Teradata Aster has found that Hadoop "requires between five and ten times the hardware required to process data at the same rate as in a database management system (DBMS)," Wooledge continued. Further, Hadoop requires "some new systems administration skills to monitor and maintain which are different from database administrators."
Even when commodity servers are used, Hadoop adds to data center costs. "You are looking at large amounts of data ... [and] you also have to have space for all the indexes that might be created," David Hill, principal at the Mesabi Group, told LinuxInsider.
"Note that Hadoop spreads out the data," Hill pointed out. "Note also that data may be stored in multiple data stores. The extra copies also increase the need for storage and thus a large data center footprint."
The difficulties enterprises experience in implementing Hadoop could just be par for the course.
"Most complex IT solutions require investment in people, machines and time," Das Kamhout, IT cloud lead at Intel and technical advisor to the Open Data Center Alliance, told LinuxInsider.

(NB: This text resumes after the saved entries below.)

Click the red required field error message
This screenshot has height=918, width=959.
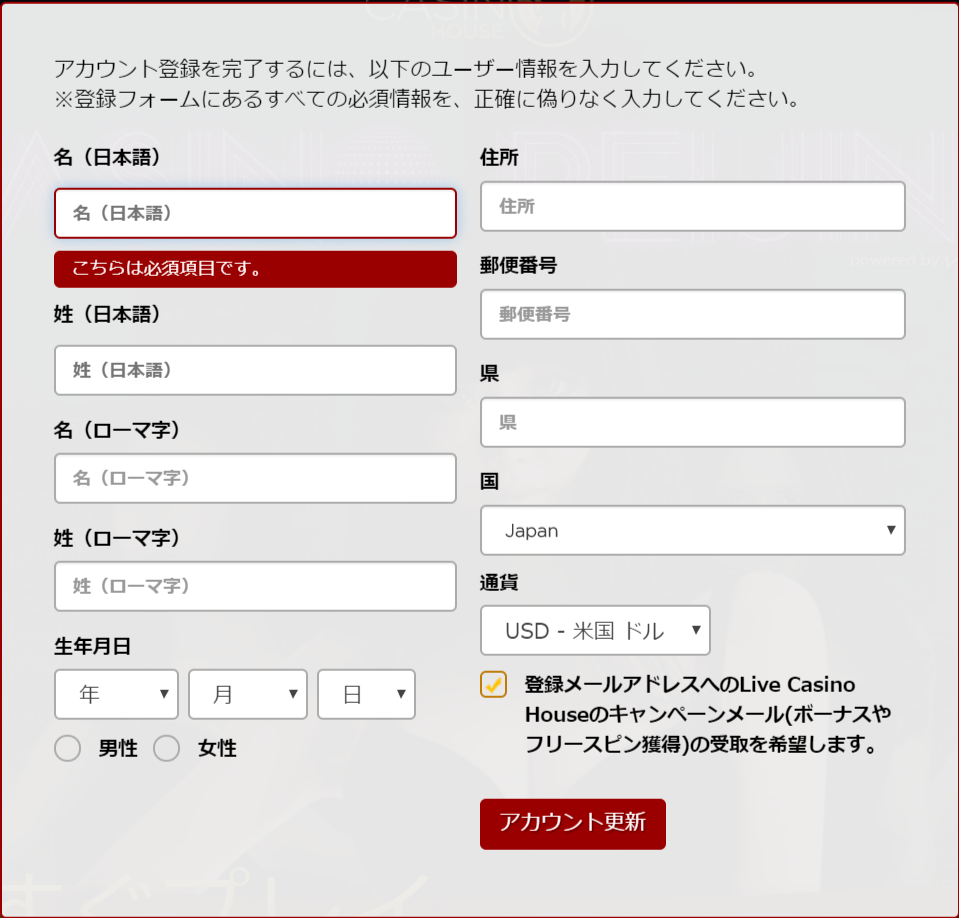[x=255, y=269]
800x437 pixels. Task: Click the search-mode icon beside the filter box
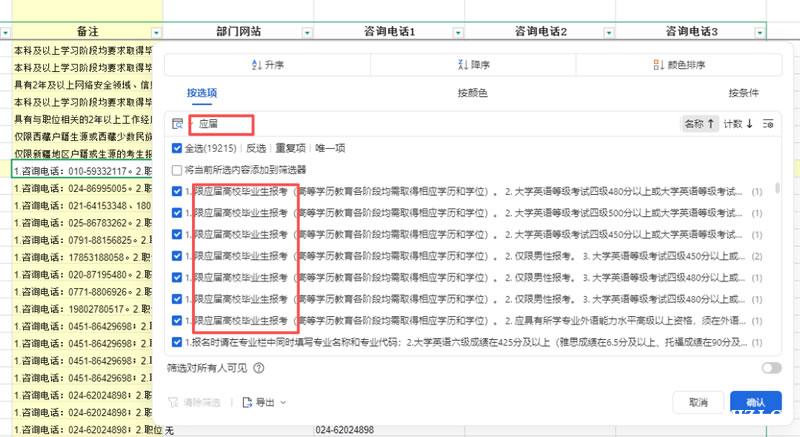tap(178, 124)
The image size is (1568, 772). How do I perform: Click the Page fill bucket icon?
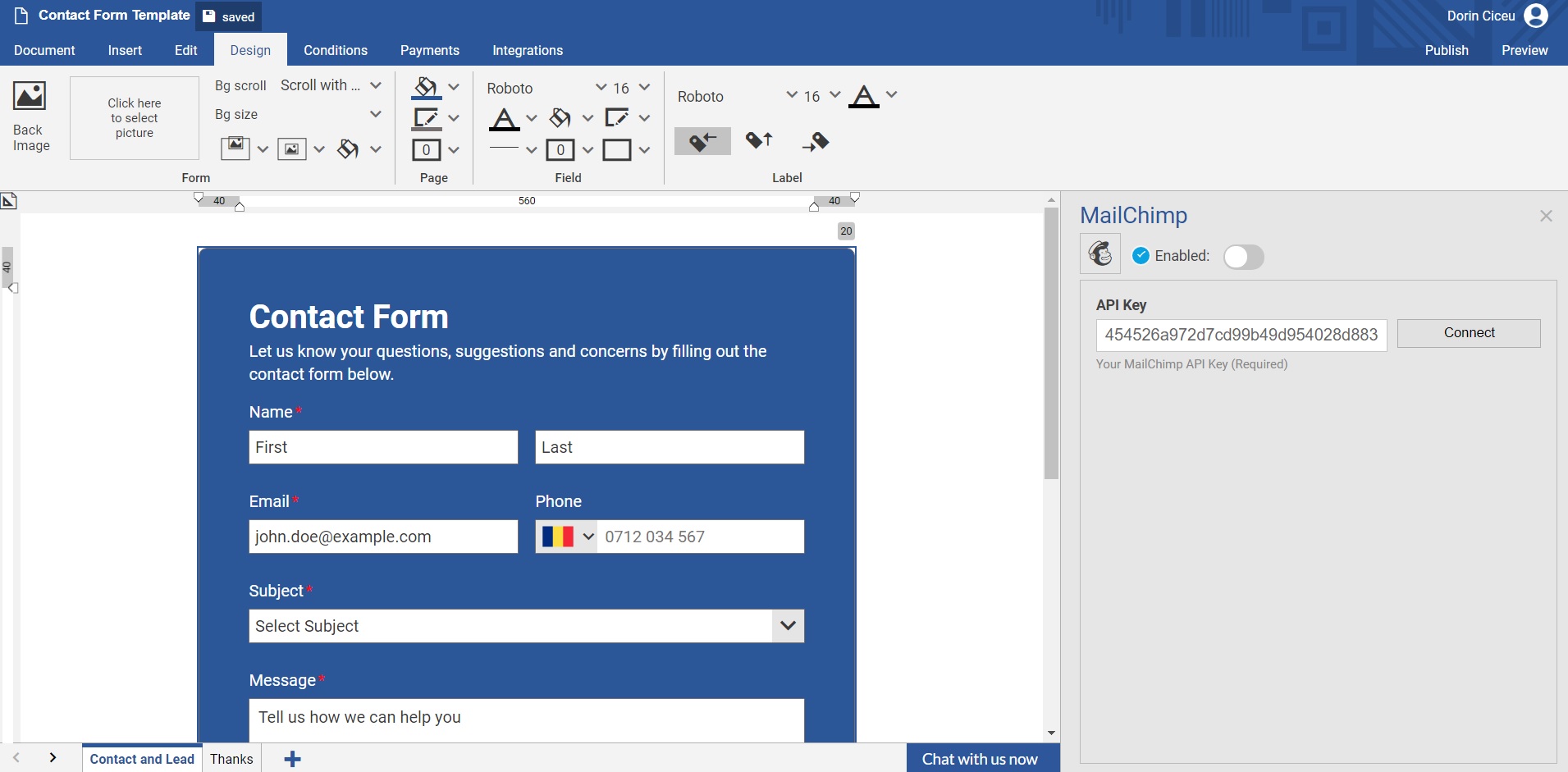(x=426, y=87)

"The development community is well aware of [Hadoop's] shortcomings and advances in all areas are currently in progress, and should be ready for production deployment later this year," Matt Aslett, a research manager at the 451 Group, told LinuxInsider.

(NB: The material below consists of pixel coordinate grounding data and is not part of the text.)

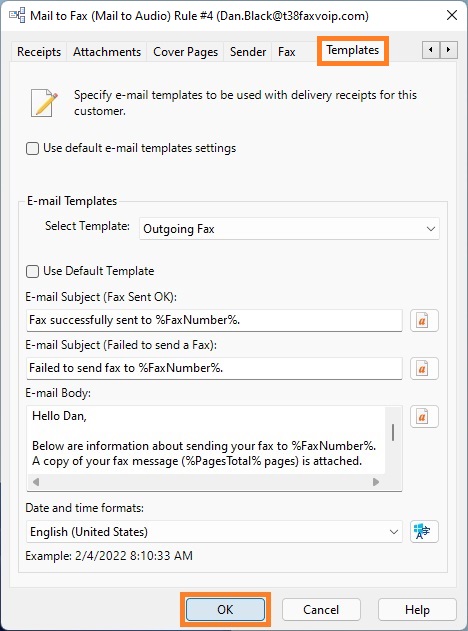
Task: Go to the Receipts tab
Action: click(x=39, y=52)
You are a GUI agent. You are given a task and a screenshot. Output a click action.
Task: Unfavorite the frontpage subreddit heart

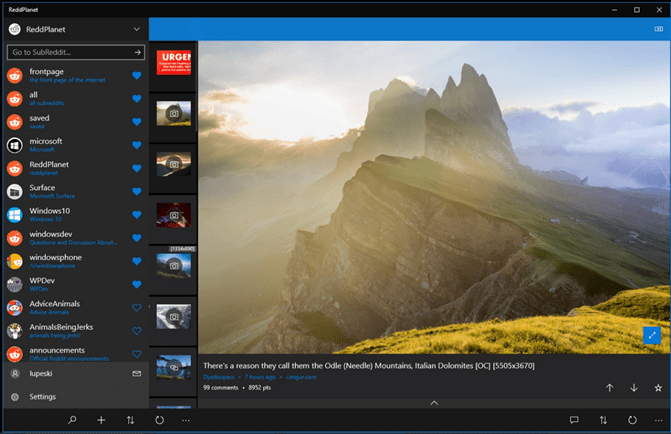(137, 75)
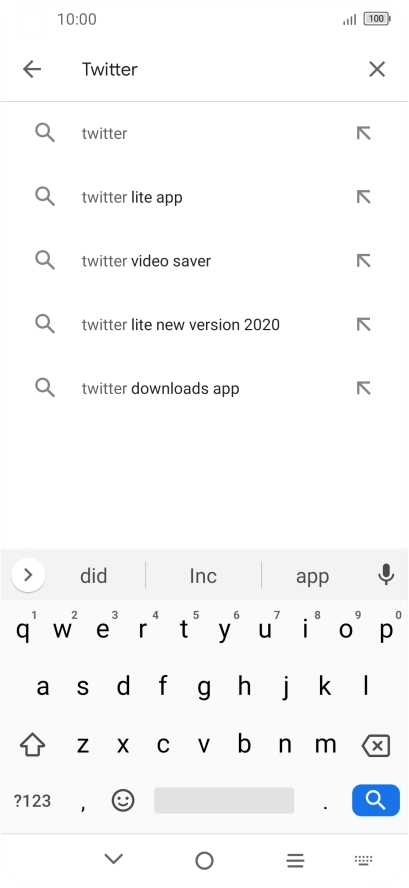The height and width of the screenshot is (888, 409).
Task: Insert the suggested word 'Inc'
Action: tap(203, 575)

Hadoop supporters "are working to train up a larger pool of Hadoop developers and administrators," Aslett continued. "Cloudera alone has trained more than 12,000 people."
Teradata believes in the open source model, the company's Wooledge said.
The open source community "is not only made up of very capable individual programmers acting on their own, but also talented individuals who work for both large and small vendors who have an interest in making Hadoop more enterprise-ready," the Mesabi Group's Hill pointed out.
Further, "the biggest contributors to Apache Hadoop include vendors such as Hortonworks, Cloudera, MapR and IBM, all of which have a vested interest in driving greater enterprise adoption, as well as users such as Yahoo, Facebook and eBay, all of which stand to gain from its improved capabilities," the 451 Group's Aslett stated.
Perhaps Hadoop may not be able to leave the open source community "but you are seeing companies like MapR that are rewriting whole sections of the community's code to sell to the enterprises," Zettaset's Christian suggested. "Forking the base is what you're going to see in the future."